GOAL OF THE EXERCISE: Although the data below contains pictures, please reproduce only its words, exactly.

-- Opening Marker --

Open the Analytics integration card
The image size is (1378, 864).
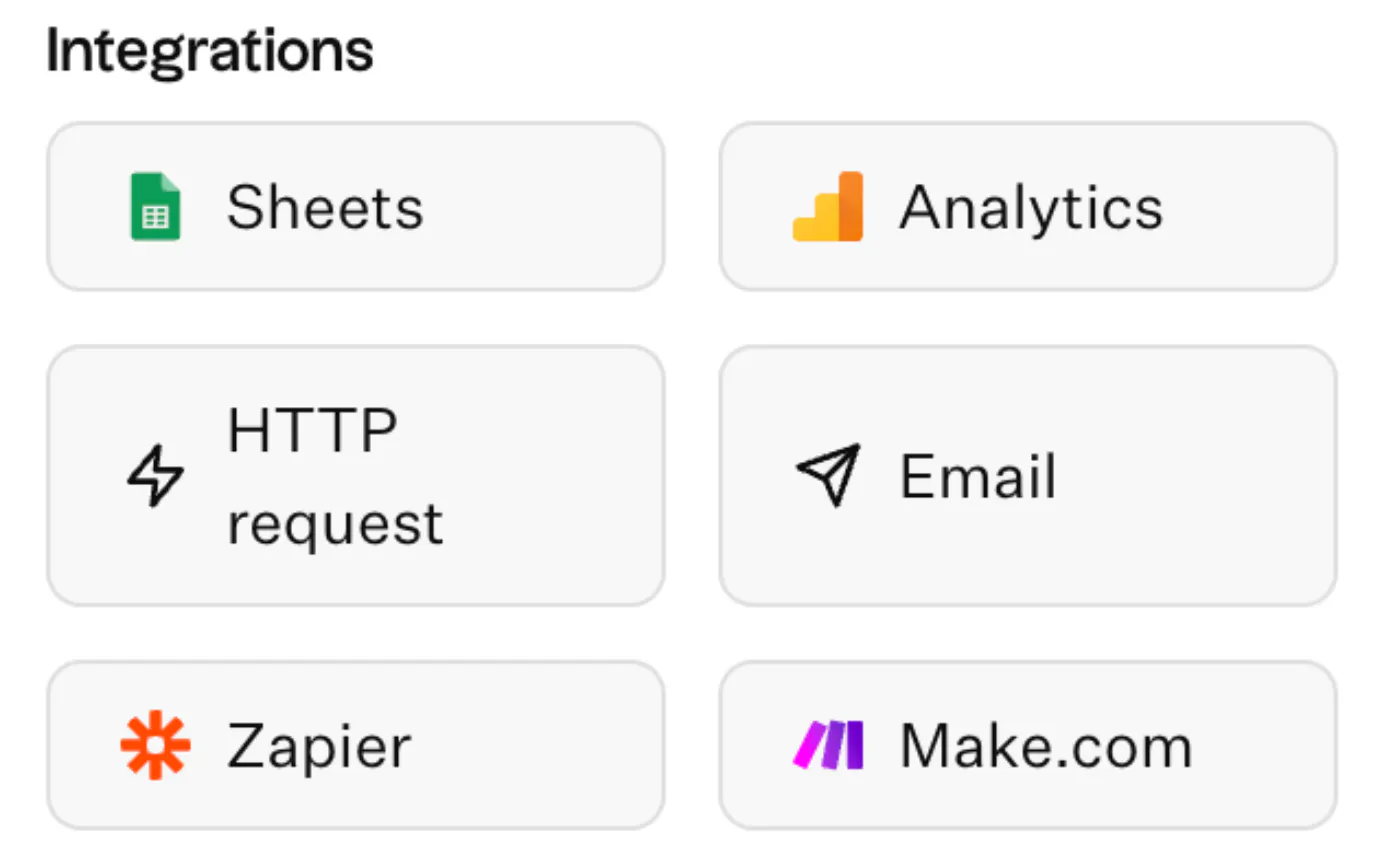1027,207
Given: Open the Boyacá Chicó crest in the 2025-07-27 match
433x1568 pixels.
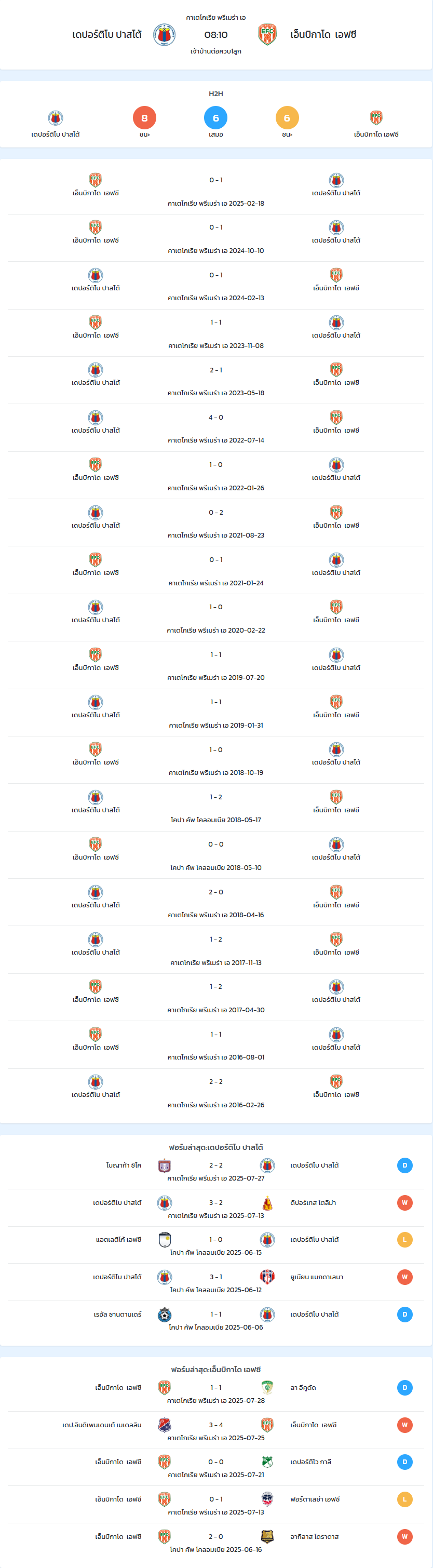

-- Closing Marker --

ANSWER AREA:
Open the Analytics integration card
The image size is (1378, 864).
1027,207
Given: Open the Boyacá Chicó crest in the 2025-07-27 match
433x1568 pixels.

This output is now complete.